Take a slow, deep breath. Become aware of your thoughts and surroundings and quiet the chaos that lives in your mind and environment for the next few minutes.
I work with patients everyday who feel exhausted, overwhelmed, and overworked. The never-ending to-do list, the over-packed schedule, the newest dietary and fitness trends, the late nights; essentially, the constant pressure to work more and sleep less. All of these day-to-day stressors are grinding down our system, exceeding the normal healthy limits of function. This is what I refer to as the 21st Century Super Woman/Super Man Syndrome. This way of living is perpetuating our stress response, making us overweight, unhappy, and uncertain as to how we can fix it.
We cannot change the stressors we have, but we can change how we respond to those stressors. One of my goals is to educate my patients on the elements of life that have the greatest impact on their health, as well as helping them to establish the steps required to achieve and maintain the optimum health that they are seeking.

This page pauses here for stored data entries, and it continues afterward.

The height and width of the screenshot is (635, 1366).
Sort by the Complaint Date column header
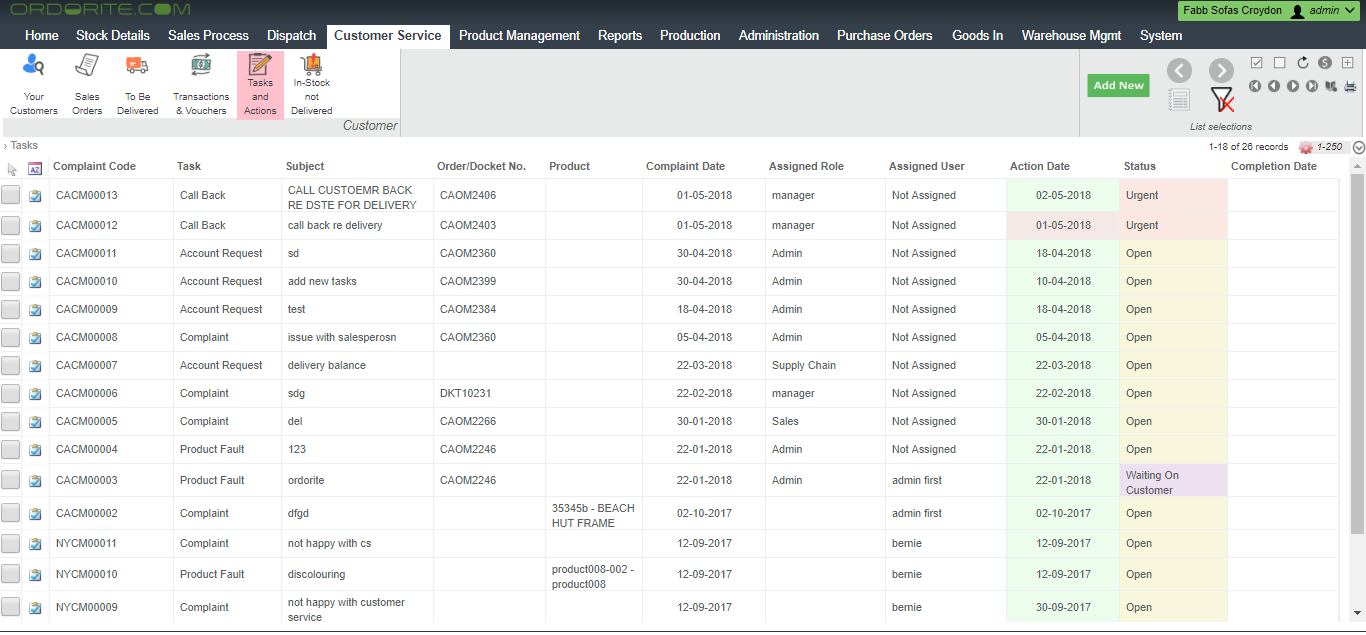[x=685, y=166]
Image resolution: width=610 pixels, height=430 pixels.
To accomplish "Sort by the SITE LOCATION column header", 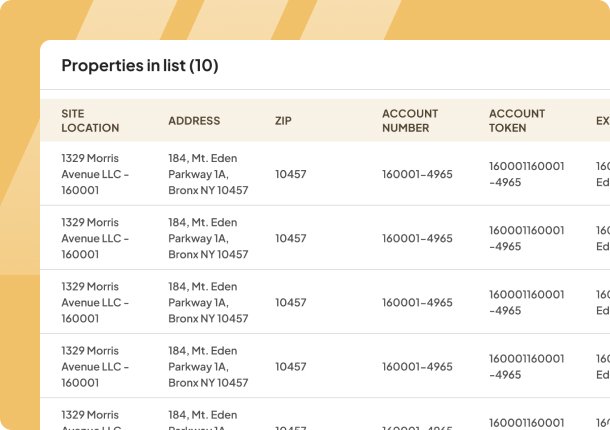I will 90,121.
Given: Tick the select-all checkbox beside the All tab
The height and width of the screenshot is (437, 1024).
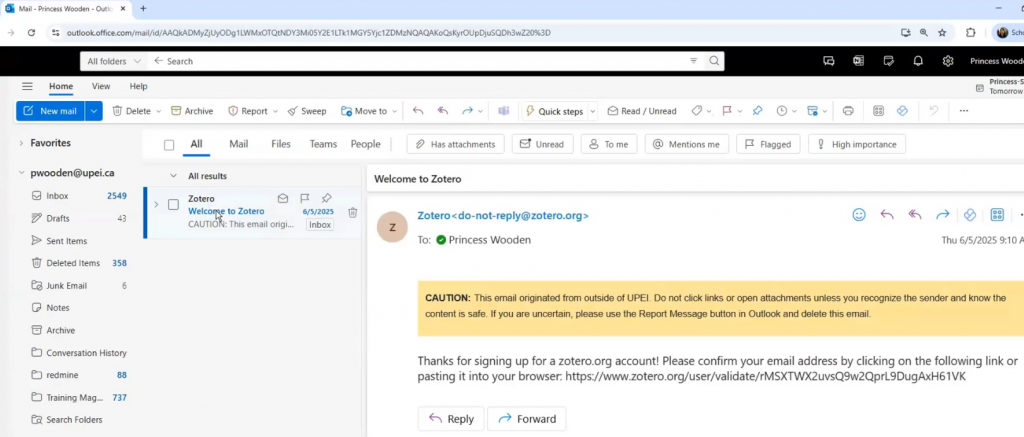Looking at the screenshot, I should coord(169,145).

Diet and exercise are important, but they are not the only determinants of health. Well-tuned circadian rhythm, adequate sleep, appropriate stress management, attitudes and beliefs (your mindset), environmental exposures, what you put on your skin, time spent outdoors in nature and being part of a strong social group are also extremely important factors to consider and attend to when we are seeking vibrant health.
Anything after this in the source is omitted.